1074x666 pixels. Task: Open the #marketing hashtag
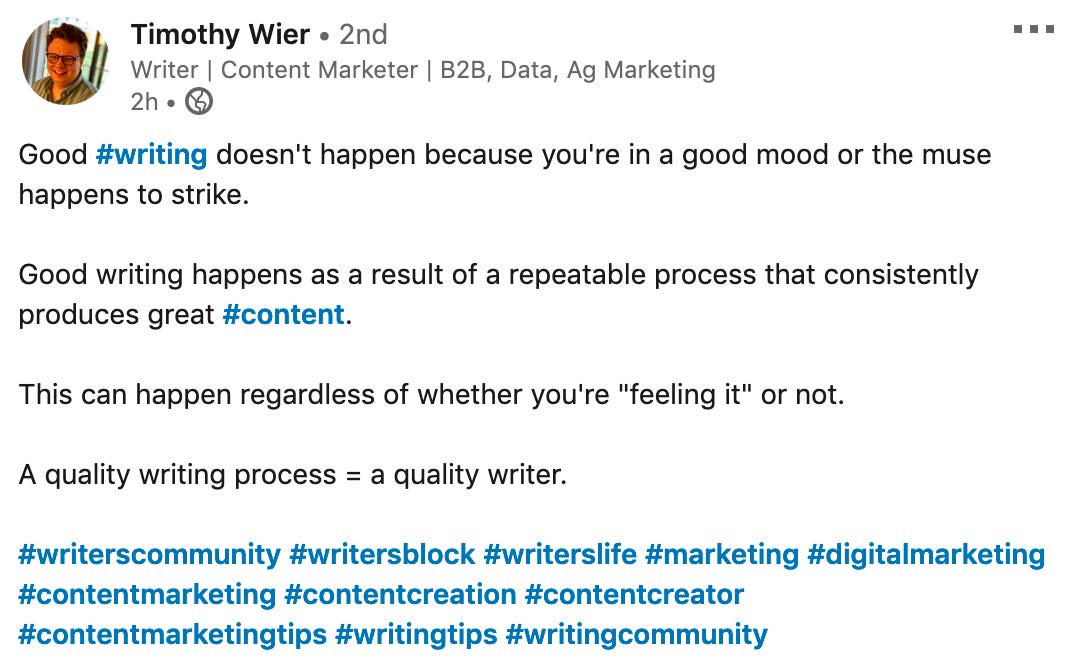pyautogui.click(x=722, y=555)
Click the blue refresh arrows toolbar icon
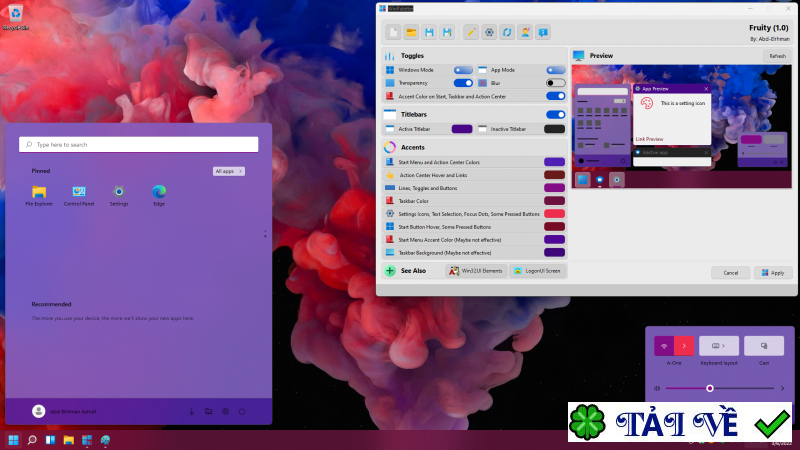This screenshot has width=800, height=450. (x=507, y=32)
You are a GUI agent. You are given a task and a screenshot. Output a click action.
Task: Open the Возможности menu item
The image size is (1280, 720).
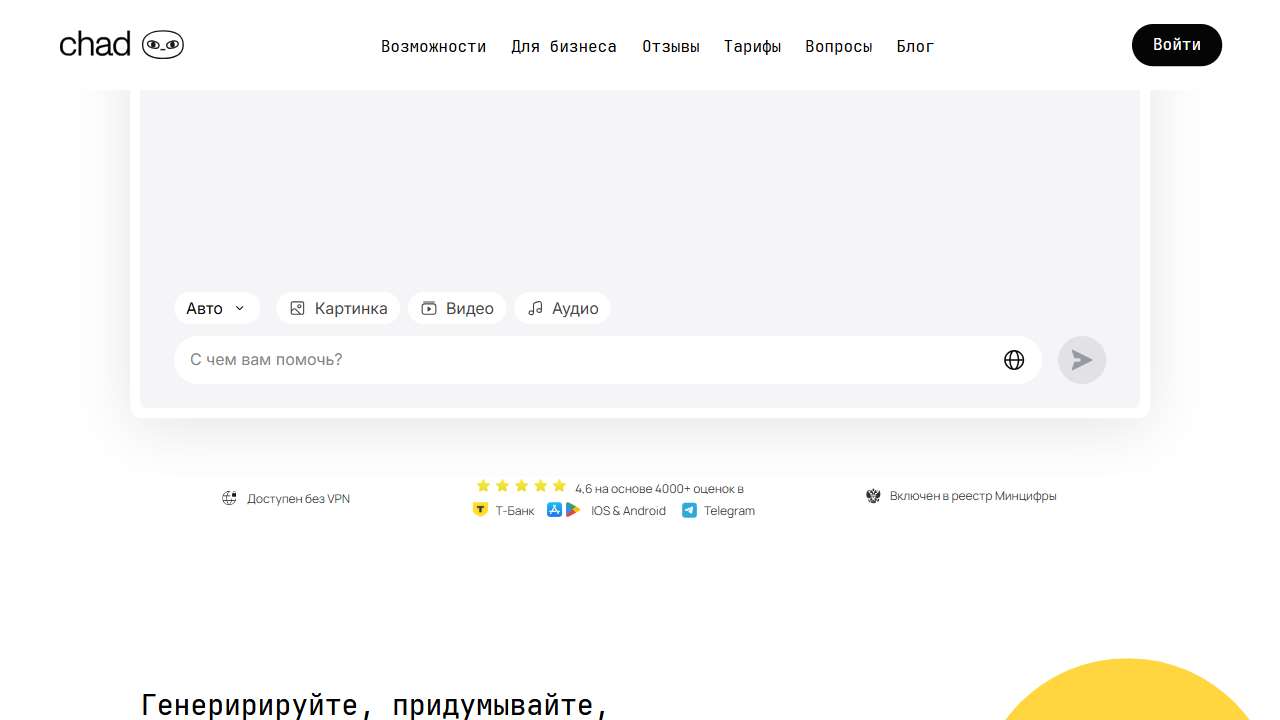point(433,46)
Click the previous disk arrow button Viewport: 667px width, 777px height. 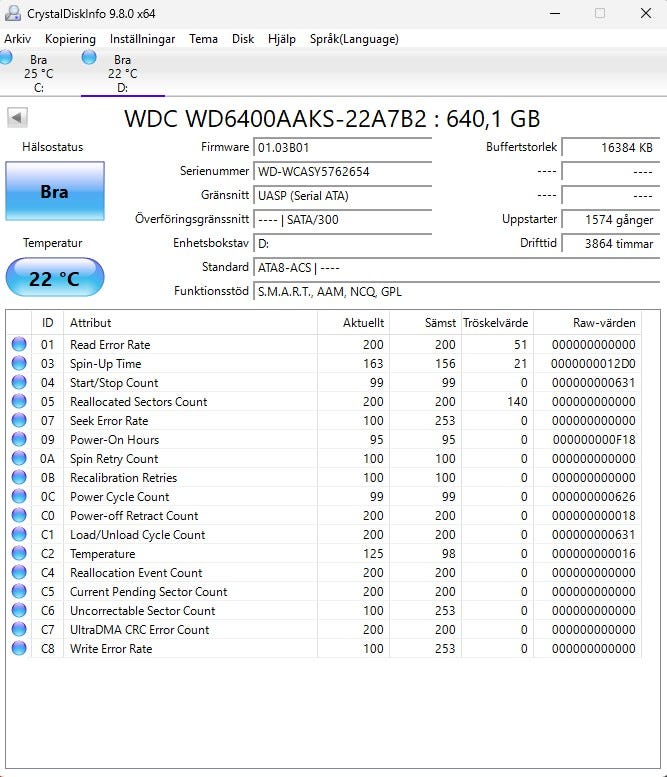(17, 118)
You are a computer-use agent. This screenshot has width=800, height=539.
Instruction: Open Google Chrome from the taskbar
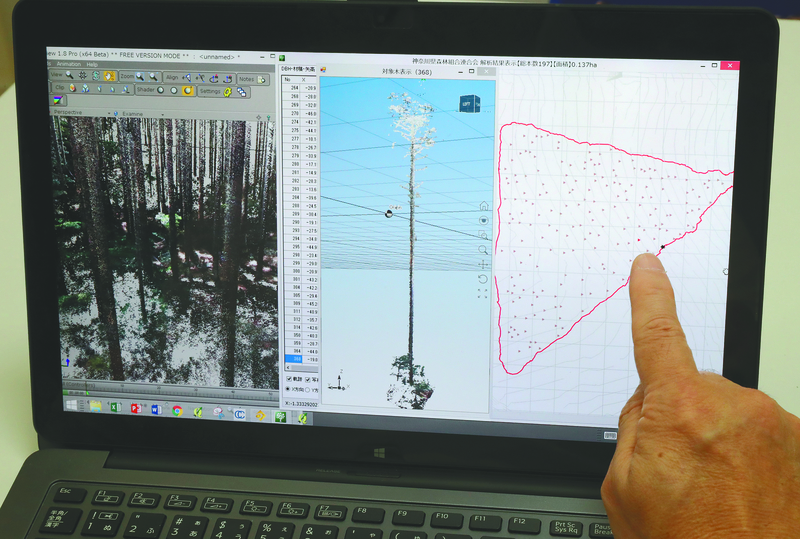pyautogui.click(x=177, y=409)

* * *

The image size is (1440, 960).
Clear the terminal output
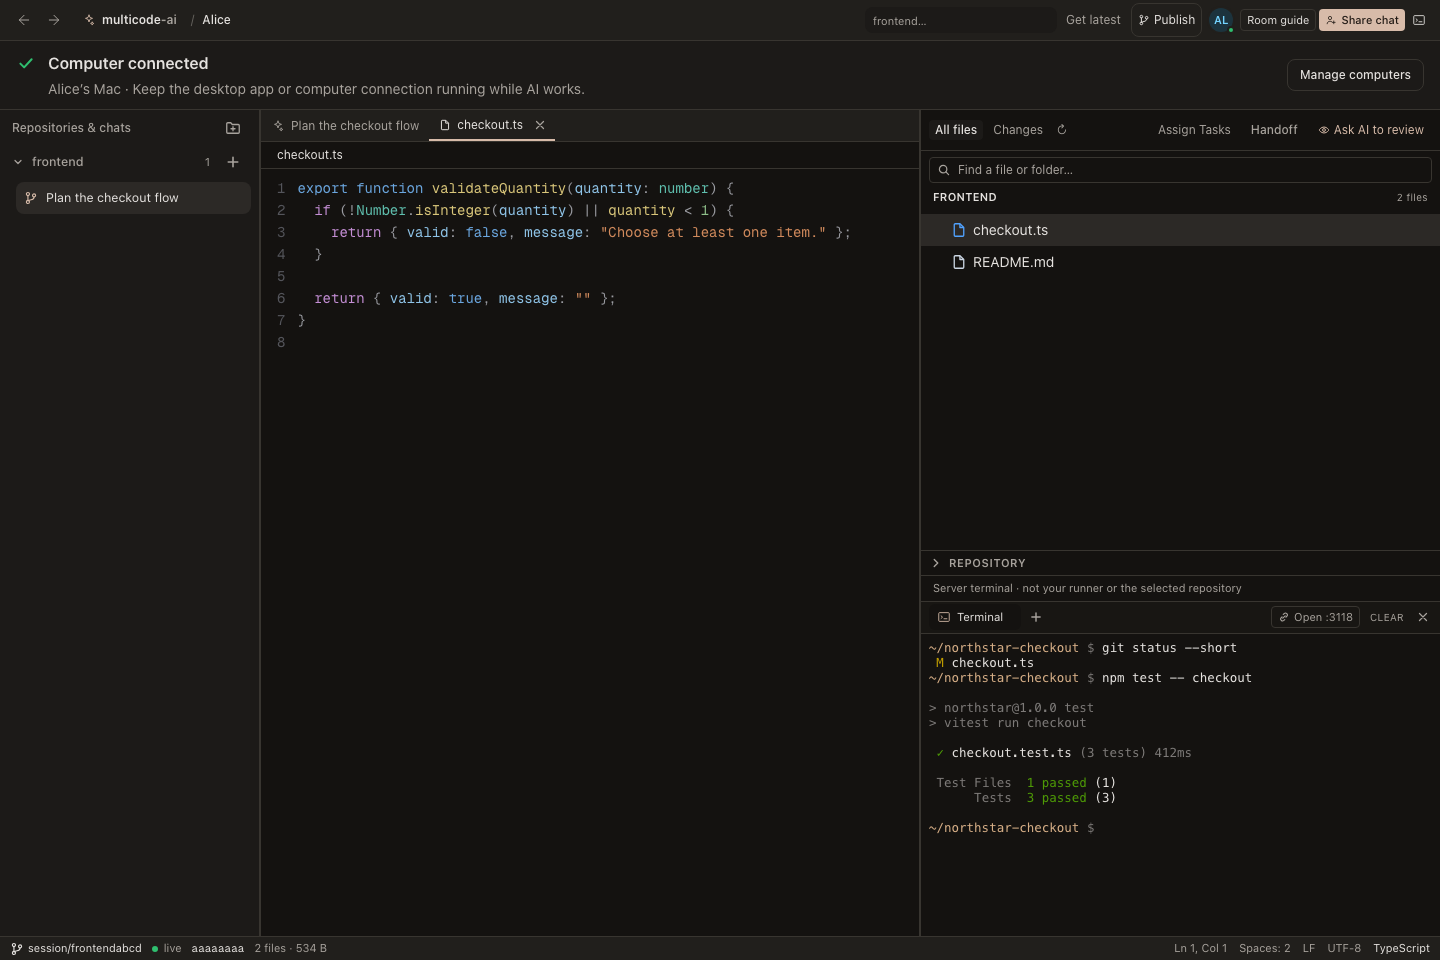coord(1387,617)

▶ **Task instructions**:
The string to find is "agent"; copy every line of the listing that has it.

▶ **Output for this task**:
You are a GUI agent. You are given a task and a screenshot. Output a click action.
You are a computer-use agent. This screenshot has width=800, height=539.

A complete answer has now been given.